The electronic version of this article is the complete one and can be found online at: http://arthritis-research.com/content/14/S2/A4


Published:8 March 2012

© 2012 Martini; licensee BioMed Central Ltd.

This is an Open Access article distributed under the terms of the Creative Commons Attribution License (http://creativecommons.org/licenses/by/2.0), which permits unrestricted use, distribution, and reproduction in any medium, provided the original work is properly cited.

Meeting abstract

Inherited autoinflammatory syndromes (IAS) are a group of recently identified monogenic diseases characterized by recurrent episodes of systemic inflammation.
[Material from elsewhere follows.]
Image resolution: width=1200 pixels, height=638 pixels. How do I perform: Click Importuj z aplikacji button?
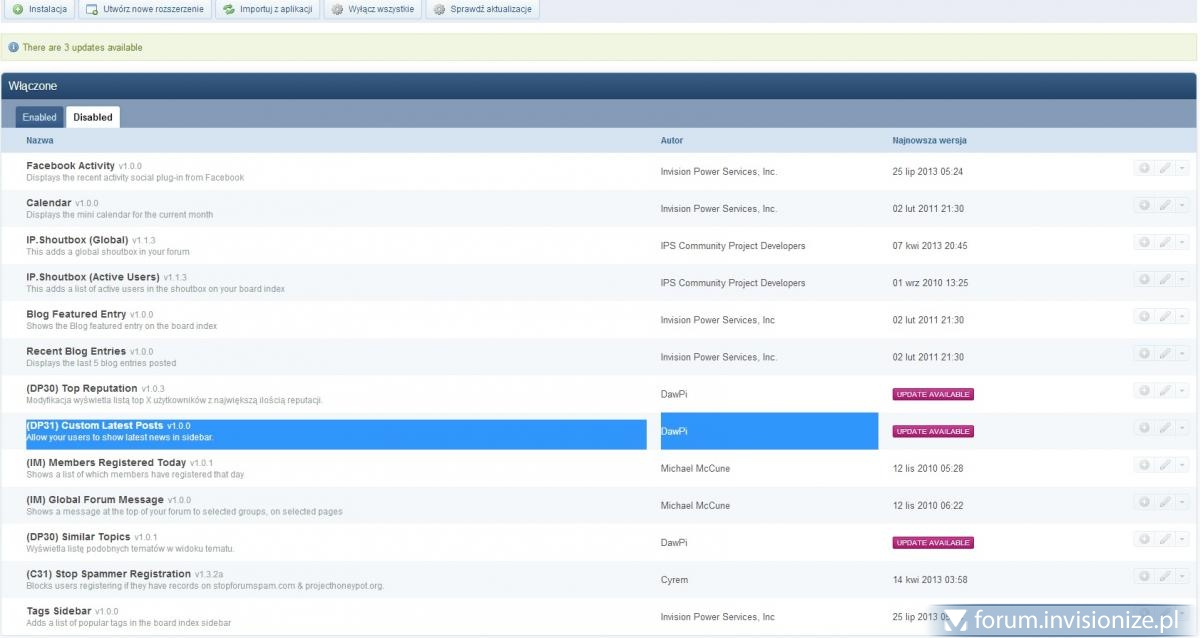(x=268, y=10)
Muckle-Wells Syndrome, Familial Cold Autoinflammatory Syndrome and Chronic Infantile Neurological Cutaneous and Articular Syndrome are IAS due to mutations in a single gene, CIAS1 (cold-induced autoinflammatory syndrome 1, or NALP-3), encoding a protein called cryopyrin which is an essential component of an intracellular multiprotein complex named inflammasome, that play a crucial role in the production and secretion of interleukin (IL)-1 These diseases are characterized by excessive production of IL-1 and have a dramatic response to IL-1 inhibition.

More recently, IL-1 inhibition has also been shown to be effective in another AID (TNF-receptor associated periodic syndrome or TRAPS) as well as in other conditions such as systemic juvenile idiopathic arthritis and recurrent idiopathic pericarditis. This has suggested that also these two last diseases may represent autoinflammatory conditions.